In a submission to the education select committee, published yesterday, Ofqual said: “Ministerial meetings were arranged by DfE and any minutes would have been recorded by them, therefore the Committee would need to approach DfE regarding these documents.”
Ofqual was heavily criticised by MPs over the lack of transparency of the development of Its algorithm that awarded pupils calculated grades.
Committee chair Robert Halfon said: “To promote transparency, will you publish all the communications and minutes you have had with the Department?”
Taylor responded: “Yes, I think we can do that. We obviously need to discuss with the department whether there is any form of deliberative privilege that they would wish to execute.
“We certainly do not have anything to hide, but I don’t think it is appropriate for us to simply say we will publish correspondence with them without that discussion.”
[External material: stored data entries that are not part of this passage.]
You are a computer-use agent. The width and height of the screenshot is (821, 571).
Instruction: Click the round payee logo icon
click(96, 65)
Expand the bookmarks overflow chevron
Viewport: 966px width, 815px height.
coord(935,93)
When challenged again on it, Taylor said: “I will need to talk to the Department. Obviously, the minutes of ministerial meetings are recorded by the Department. So I think I will need to write back to you on that.”
Halfon added: “Okay. But you will have your own minutes and papers that you can publish. Just to confirm, you will publish those for us to see?”
“Yes, we will”, Taylor added.
The regulator will publish its long overdue board minutes later this month, though. The submission to the committee states: “We will publish minutes up to March 2020 shortly. We intend to agree all minutes up to the end of August 2020 at our Board meeting on 16 September 2020 and will publish shortly after that meeting.”
The most recent minutes published are for a board meeting in July last year.